Using detailed soil maps to calibrate DSM models could be an alternative to point observations, as they would account for local soil patterns more accurately than the sparse sets of soil profiles classically used in broad-scale DSM applications. However, the detailed soil surveys are most often scarce on large territories, which generates clustered calibration sets that may not represent the whole unmapped area. It is therefore important to delineate extrapolation areas that have soil-landscape relationships sufficiently similar to those of the soil map perimeter.
We developed a DSM approach for mapping soil property classes (depth, texture and stoniness) over a large part (156,499 km2) of Karnataka state, South India. We used a sparse set of 91 soil maps of micro-watersheds (464 km2 of soil mapped areas) collected from recent land inventory programmes. Soilscape distances between soil maps were first defined by measuring the differences between soil property class distributions for each couple of soil-mapped micro-watersheds.
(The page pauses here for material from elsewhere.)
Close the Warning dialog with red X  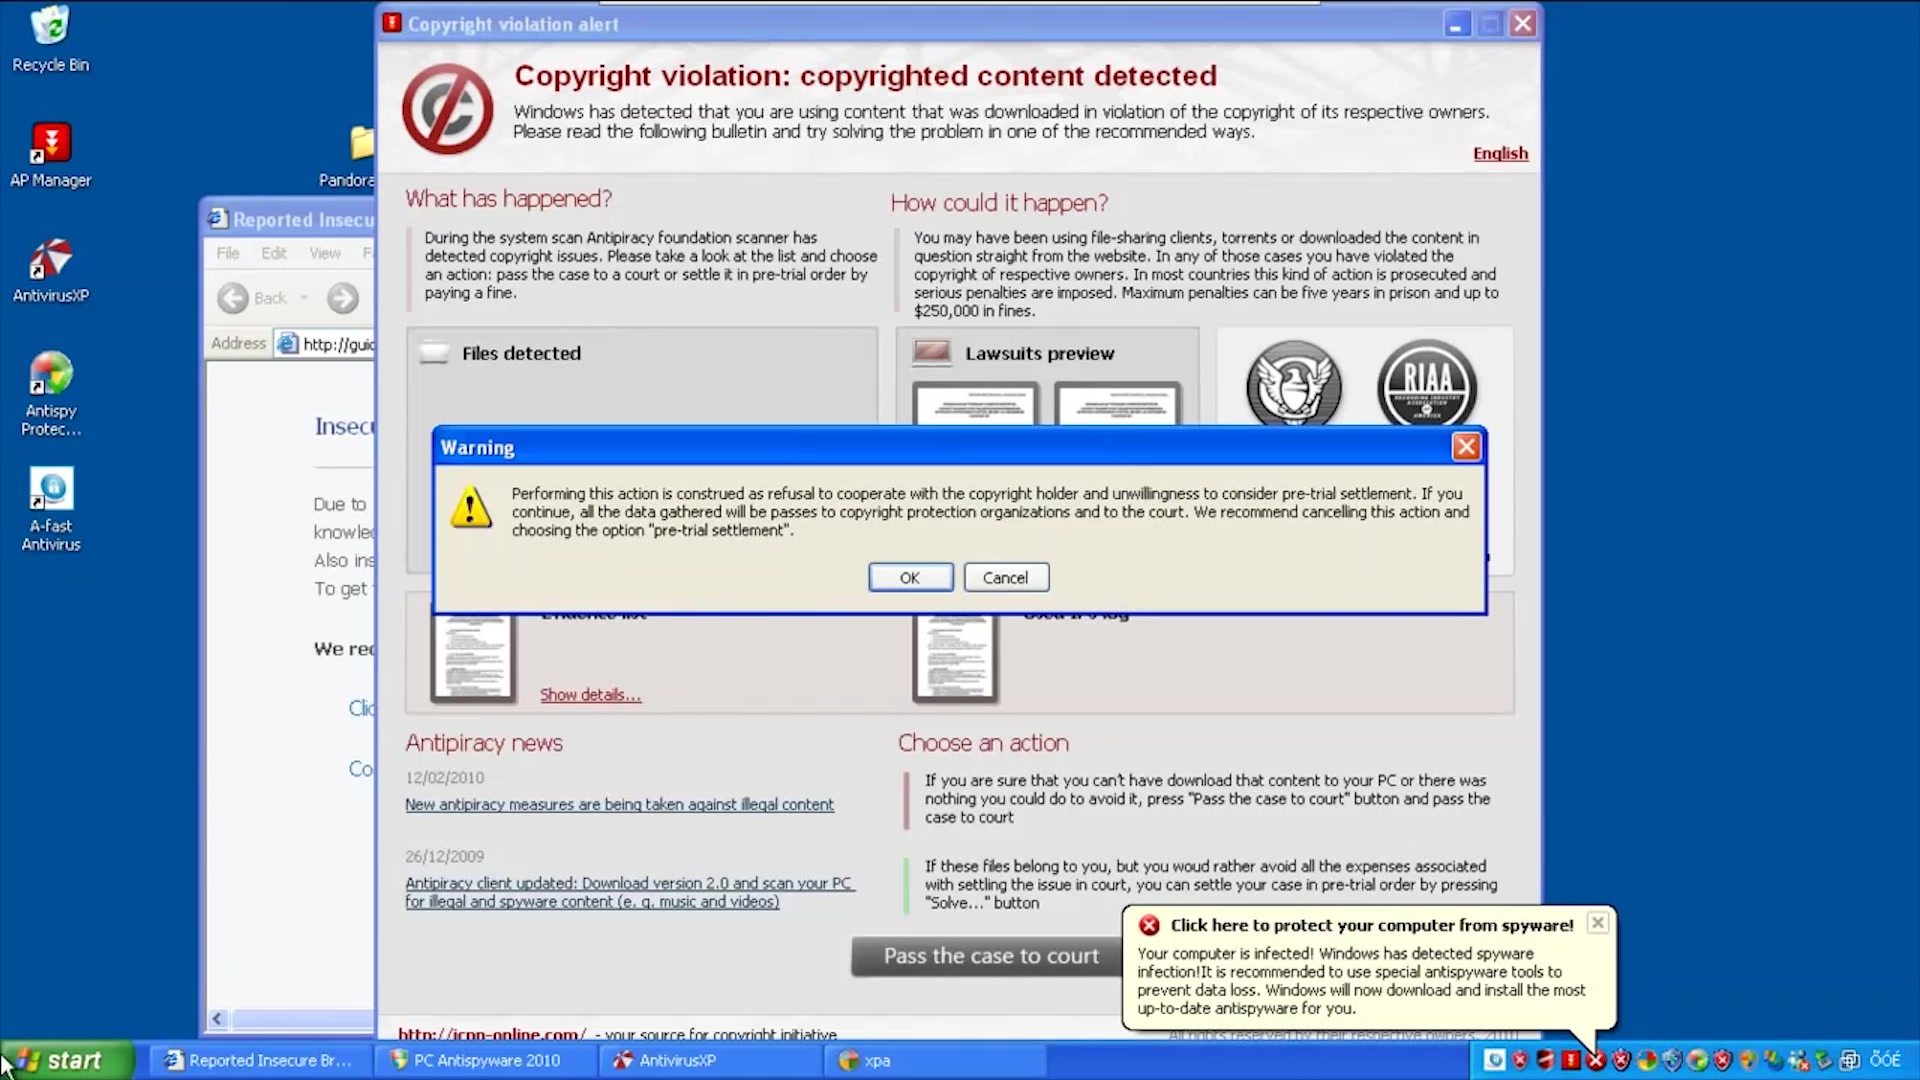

A predictive model (random forest) that can estimate these ’ground-truth’ soilscape distances was then calibrated by using as covariates the differences of distributions and variograms of soil covariates (e.g. relief, climate, remote sensing data and small-scale soil maps), as well as the geographical distance between micro-watersheds. Soilscape distances were then used to select the appropriate DSM model for predicting soil property classes at each location (i.e. the model calibrated with the map of the closest micro-watershed). Soilscape distances served also to delineate extrapolation areas around existing soil maps in which soil property classes can be predicted with the highest accuracy and lowest predicted uncertainty.
Using a leave-one-micro-watershed-out evaluation approach, We found that a single model calibrated onto the entire set of soil maps successfully predicted the texture and stoniness classes of soils over an extrapolation area covering 7% of the entire study area. Accuracies of 94% and 90% were obtained for texture, and stoniness, with respective predicted uncertainties of 6% and 7%. However, lower accuracy (57%) and higher uncertainty (31%) were obtained for predicted soil depth classes. Using multiple DSM models, each selected from soilscape distances, did not improve upon these results.
This exploratory study paves the way for a possible hybrid approach to mapping soils across large territories. This approach would combine conventional soil surveys for detailed mapping of soil properties with digital soil mapping to extrapolate detailed soil maps. Digital soil mapping sampling techniques should also be employed in the future to select the locations of further detailed soil maps for mapping the target territory in an optimal way, thereby extending the extrapolation area while reducing survey costs.